EXERCISE DIRECTIONS: Write each line of the records below as one string in a JSON list, with blank lines omitted.

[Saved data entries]
• • • • • • •
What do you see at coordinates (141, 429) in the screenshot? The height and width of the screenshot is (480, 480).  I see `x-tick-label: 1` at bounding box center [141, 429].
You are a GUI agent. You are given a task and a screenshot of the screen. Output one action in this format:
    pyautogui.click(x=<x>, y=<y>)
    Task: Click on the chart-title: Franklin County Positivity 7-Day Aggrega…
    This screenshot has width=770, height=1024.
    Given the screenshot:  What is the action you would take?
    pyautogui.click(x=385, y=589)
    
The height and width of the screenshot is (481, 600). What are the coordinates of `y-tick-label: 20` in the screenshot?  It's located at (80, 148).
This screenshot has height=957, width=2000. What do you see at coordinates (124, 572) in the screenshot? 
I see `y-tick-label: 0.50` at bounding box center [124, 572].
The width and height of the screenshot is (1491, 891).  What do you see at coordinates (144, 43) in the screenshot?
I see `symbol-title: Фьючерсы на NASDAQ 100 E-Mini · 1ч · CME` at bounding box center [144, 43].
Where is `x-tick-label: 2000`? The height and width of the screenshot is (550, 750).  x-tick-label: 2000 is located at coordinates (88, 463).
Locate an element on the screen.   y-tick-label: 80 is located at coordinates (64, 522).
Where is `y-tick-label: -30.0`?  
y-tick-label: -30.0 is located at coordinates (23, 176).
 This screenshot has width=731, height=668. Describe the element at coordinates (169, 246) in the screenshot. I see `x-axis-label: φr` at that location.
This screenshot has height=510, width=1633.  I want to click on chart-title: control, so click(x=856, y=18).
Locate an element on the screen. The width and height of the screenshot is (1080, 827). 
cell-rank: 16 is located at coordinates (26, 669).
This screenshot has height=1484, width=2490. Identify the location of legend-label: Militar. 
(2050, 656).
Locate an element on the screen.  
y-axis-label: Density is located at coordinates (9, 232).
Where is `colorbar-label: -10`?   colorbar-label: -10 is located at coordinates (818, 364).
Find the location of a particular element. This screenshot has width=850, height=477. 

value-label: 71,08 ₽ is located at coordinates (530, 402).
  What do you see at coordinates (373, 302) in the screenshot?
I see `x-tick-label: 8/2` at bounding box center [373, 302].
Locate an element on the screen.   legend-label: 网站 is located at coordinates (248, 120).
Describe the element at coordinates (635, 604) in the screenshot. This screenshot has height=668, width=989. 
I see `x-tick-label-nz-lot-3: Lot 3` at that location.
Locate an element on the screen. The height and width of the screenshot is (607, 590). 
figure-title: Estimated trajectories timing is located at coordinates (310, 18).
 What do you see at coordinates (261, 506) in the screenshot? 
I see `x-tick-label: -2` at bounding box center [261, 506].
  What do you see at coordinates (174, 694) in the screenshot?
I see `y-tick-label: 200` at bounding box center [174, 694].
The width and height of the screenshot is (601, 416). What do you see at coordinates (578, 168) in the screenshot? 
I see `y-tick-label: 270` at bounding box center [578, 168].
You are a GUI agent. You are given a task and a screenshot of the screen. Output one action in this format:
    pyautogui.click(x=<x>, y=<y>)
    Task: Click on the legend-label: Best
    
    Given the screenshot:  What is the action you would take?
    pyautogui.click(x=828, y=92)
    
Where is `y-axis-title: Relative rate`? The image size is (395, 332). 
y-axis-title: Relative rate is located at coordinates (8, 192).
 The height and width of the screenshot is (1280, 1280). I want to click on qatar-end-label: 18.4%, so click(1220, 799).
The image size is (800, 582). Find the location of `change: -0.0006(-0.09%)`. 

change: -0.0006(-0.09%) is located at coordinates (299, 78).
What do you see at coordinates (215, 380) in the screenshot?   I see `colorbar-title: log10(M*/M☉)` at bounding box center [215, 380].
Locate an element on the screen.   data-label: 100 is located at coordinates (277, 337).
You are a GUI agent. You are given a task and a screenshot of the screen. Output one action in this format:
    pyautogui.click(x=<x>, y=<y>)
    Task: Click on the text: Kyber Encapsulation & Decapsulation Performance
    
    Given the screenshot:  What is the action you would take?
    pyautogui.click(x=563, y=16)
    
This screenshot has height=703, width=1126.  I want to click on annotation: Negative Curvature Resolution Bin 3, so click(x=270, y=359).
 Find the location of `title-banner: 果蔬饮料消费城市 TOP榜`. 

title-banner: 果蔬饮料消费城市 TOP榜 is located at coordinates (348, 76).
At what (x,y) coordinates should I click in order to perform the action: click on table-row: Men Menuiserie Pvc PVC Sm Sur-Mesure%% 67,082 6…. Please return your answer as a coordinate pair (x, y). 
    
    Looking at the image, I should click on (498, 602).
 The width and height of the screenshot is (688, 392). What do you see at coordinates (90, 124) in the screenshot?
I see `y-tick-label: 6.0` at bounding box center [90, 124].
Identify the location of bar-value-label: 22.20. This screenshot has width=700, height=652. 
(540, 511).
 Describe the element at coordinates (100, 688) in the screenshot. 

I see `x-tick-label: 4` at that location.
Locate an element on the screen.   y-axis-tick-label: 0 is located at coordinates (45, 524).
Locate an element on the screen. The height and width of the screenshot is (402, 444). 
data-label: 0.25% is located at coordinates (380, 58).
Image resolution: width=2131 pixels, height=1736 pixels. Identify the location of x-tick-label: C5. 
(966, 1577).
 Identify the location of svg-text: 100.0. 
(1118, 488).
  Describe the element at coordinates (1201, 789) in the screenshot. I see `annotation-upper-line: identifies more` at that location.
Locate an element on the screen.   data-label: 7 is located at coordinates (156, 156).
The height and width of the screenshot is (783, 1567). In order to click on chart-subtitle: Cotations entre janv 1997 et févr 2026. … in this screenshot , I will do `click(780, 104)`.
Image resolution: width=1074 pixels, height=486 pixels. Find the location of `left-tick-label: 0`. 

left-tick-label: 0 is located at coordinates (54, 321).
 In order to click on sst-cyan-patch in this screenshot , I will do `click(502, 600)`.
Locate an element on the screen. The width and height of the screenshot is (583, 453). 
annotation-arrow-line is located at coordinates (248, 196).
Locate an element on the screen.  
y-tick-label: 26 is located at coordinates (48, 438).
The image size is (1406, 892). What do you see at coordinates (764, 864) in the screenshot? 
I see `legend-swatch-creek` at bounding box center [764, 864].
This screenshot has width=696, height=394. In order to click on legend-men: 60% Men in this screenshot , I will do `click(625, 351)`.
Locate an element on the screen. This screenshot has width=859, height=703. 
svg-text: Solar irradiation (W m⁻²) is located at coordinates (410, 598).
• • • • • • •
PROBLEM SOLUTION:
[
  "What do you see at coordinates (141, 429) in the screenshot? The height and width of the screenshot is (480, 480).  I see `x-tick-label: 1` at bounding box center [141, 429].",
  "You are a GUI agent. You are given a task and a screenshot of the screen. Output one action in this format:",
  "    pyautogui.click(x=<x>, y=<y>)",
  "    Task: Click on the chart-title: Franklin County Positivity 7-Day Aggrega…",
  "    This screenshot has width=770, height=1024.",
  "    Given the screenshot:  What is the action you would take?",
  "    pyautogui.click(x=385, y=589)",
  "The height and width of the screenshot is (481, 600). What are the coordinates of `y-tick-label: 20` in the screenshot?  It's located at (80, 148).",
  "This screenshot has height=957, width=2000. What do you see at coordinates (124, 572) in the screenshot? ",
  "I see `y-tick-label: 0.50` at bounding box center [124, 572].",
  "The width and height of the screenshot is (1491, 891).  What do you see at coordinates (144, 43) in the screenshot?",
  "I see `symbol-title: Фьючерсы на NASDAQ 100 E-Mini · 1ч · CME` at bounding box center [144, 43].",
  "Where is `x-tick-label: 2000`? The height and width of the screenshot is (550, 750).  x-tick-label: 2000 is located at coordinates (88, 463).",
  "Locate an element on the screen.   y-tick-label: 80 is located at coordinates (64, 522).",
  "Where is `y-tick-label: -30.0`?  ",
  "y-tick-label: -30.0 is located at coordinates (23, 176).",
  " This screenshot has width=731, height=668. Describe the element at coordinates (169, 246) in the screenshot. I see `x-axis-label: φr` at that location.",
  "This screenshot has height=510, width=1633.  I want to click on chart-title: control, so click(x=856, y=18).",
  "Locate an element on the screen. The width and height of the screenshot is (1080, 827). ",
  "cell-rank: 16 is located at coordinates (26, 669).",
  "This screenshot has height=1484, width=2490. Identify the location of legend-label: Militar. ",
  "(2050, 656).",
  "Locate an element on the screen.  ",
  "y-axis-label: Density is located at coordinates (9, 232).",
  "Where is `colorbar-label: -10`?   colorbar-label: -10 is located at coordinates (818, 364).",
  "Find the location of a particular element. This screenshot has width=850, height=477. ",
  "value-label: 71,08 ₽ is located at coordinates (530, 402).",
  "  What do you see at coordinates (373, 302) in the screenshot?",
  "I see `x-tick-label: 8/2` at bounding box center [373, 302].",
  "Locate an element on the screen.   legend-label: 网站 is located at coordinates (248, 120).",
  "Describe the element at coordinates (635, 604) in the screenshot. This screenshot has height=668, width=989. ",
  "I see `x-tick-label-nz-lot-3: Lot 3` at that location.",
  "Locate an element on the screen. The height and width of the screenshot is (607, 590). ",
  "figure-title: Estimated trajectories timing is located at coordinates (310, 18).",
  " What do you see at coordinates (261, 506) in the screenshot? ",
  "I see `x-tick-label: -2` at bounding box center [261, 506].",
  "  What do you see at coordinates (174, 694) in the screenshot?",
  "I see `y-tick-label: 200` at bounding box center [174, 694].",
  "The width and height of the screenshot is (601, 416). What do you see at coordinates (578, 168) in the screenshot? ",
  "I see `y-tick-label: 270` at bounding box center [578, 168].",
  "You are a GUI agent. You are given a task and a screenshot of the screen. Output one action in this format:",
  "    pyautogui.click(x=<x>, y=<y>)",
  "    Task: Click on the legend-label: Best",
  "    Given the screenshot:  What is the action you would take?",
  "    pyautogui.click(x=828, y=92)",
  "Where is `y-axis-title: Relative rate`? The image size is (395, 332). ",
  "y-axis-title: Relative rate is located at coordinates (8, 192).",
  " The height and width of the screenshot is (1280, 1280). I want to click on qatar-end-label: 18.4%, so click(1220, 799).",
  "The image size is (800, 582). Find the location of `change: -0.0006(-0.09%)`. ",
  "change: -0.0006(-0.09%) is located at coordinates (299, 78).",
  "What do you see at coordinates (215, 380) in the screenshot?   I see `colorbar-title: log10(M*/M☉)` at bounding box center [215, 380].",
  "Locate an element on the screen.   data-label: 100 is located at coordinates (277, 337).",
  "You are a GUI agent. You are given a task and a screenshot of the screen. Output one action in this format:",
  "    pyautogui.click(x=<x>, y=<y>)",
  "    Task: Click on the text: Kyber Encapsulation & Decapsulation Performance",
  "    Given the screenshot:  What is the action you would take?",
  "    pyautogui.click(x=563, y=16)",
  "This screenshot has height=703, width=1126.  I want to click on annotation: Negative Curvature Resolution Bin 3, so click(x=270, y=359).",
  " Find the location of `title-banner: 果蔬饮料消费城市 TOP榜`. ",
  "title-banner: 果蔬饮料消费城市 TOP榜 is located at coordinates (348, 76).",
  "At what (x,y) coordinates should I click in order to perform the action: click on table-row: Men Menuiserie Pvc PVC Sm Sur-Mesure%% 67,082 6…. Please return your answer as a coordinate pair (x, y). ",
  "    Looking at the image, I should click on (498, 602).",
  " The width and height of the screenshot is (688, 392). What do you see at coordinates (90, 124) in the screenshot?",
  "I see `y-tick-label: 6.0` at bounding box center [90, 124].",
  "Identify the location of bar-value-label: 22.20. This screenshot has width=700, height=652. ",
  "(540, 511).",
  " Describe the element at coordinates (100, 688) in the screenshot. ",
  "I see `x-tick-label: 4` at that location.",
  "Locate an element on the screen.   y-axis-tick-label: 0 is located at coordinates (45, 524).",
  "Locate an element on the screen. The height and width of the screenshot is (402, 444). ",
  "data-label: 0.25% is located at coordinates (380, 58).",
  "Image resolution: width=2131 pixels, height=1736 pixels. Identify the location of x-tick-label: C5. ",
  "(966, 1577).",
  " Identify the location of svg-text: 100.0. ",
  "(1118, 488).",
  "  Describe the element at coordinates (1201, 789) in the screenshot. I see `annotation-upper-line: identifies more` at that location.",
  "Locate an element on the screen.   data-label: 7 is located at coordinates (156, 156).",
  "The height and width of the screenshot is (783, 1567). In order to click on chart-subtitle: Cotations entre janv 1997 et févr 2026. … in this screenshot , I will do `click(780, 104)`.",
  "Image resolution: width=1074 pixels, height=486 pixels. Find the location of `left-tick-label: 0`. ",
  "left-tick-label: 0 is located at coordinates (54, 321).",
  " In order to click on sst-cyan-patch in this screenshot , I will do `click(502, 600)`.",
  "Locate an element on the screen. The width and height of the screenshot is (583, 453). ",
  "annotation-arrow-line is located at coordinates (248, 196).",
  "Locate an element on the screen.  ",
  "y-tick-label: 26 is located at coordinates (48, 438).",
  "The image size is (1406, 892). What do you see at coordinates (764, 864) in the screenshot? ",
  "I see `legend-swatch-creek` at bounding box center [764, 864].",
  "This screenshot has width=696, height=394. In order to click on legend-men: 60% Men in this screenshot , I will do `click(625, 351)`.",
  "Locate an element on the screen. This screenshot has width=859, height=703. ",
  "svg-text: Solar irradiation (W m⁻²) is located at coordinates (410, 598)."
]